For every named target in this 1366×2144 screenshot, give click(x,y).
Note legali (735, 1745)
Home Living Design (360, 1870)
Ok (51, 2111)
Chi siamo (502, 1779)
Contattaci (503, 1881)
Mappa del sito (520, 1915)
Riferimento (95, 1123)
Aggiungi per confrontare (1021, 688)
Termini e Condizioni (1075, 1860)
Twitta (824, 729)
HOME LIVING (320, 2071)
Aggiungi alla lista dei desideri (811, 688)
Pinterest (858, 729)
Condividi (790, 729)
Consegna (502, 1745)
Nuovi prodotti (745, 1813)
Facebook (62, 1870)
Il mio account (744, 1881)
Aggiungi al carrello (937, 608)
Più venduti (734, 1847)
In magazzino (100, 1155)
--
**THE PROBLEM:** Write out every line from the data above that includes "Aggiungi".

**TASK OUTPUT:**
Aggiungi per confrontare (1021, 688)
Aggiungi alla lista dei desideri (811, 688)
Aggiungi al carrello (937, 608)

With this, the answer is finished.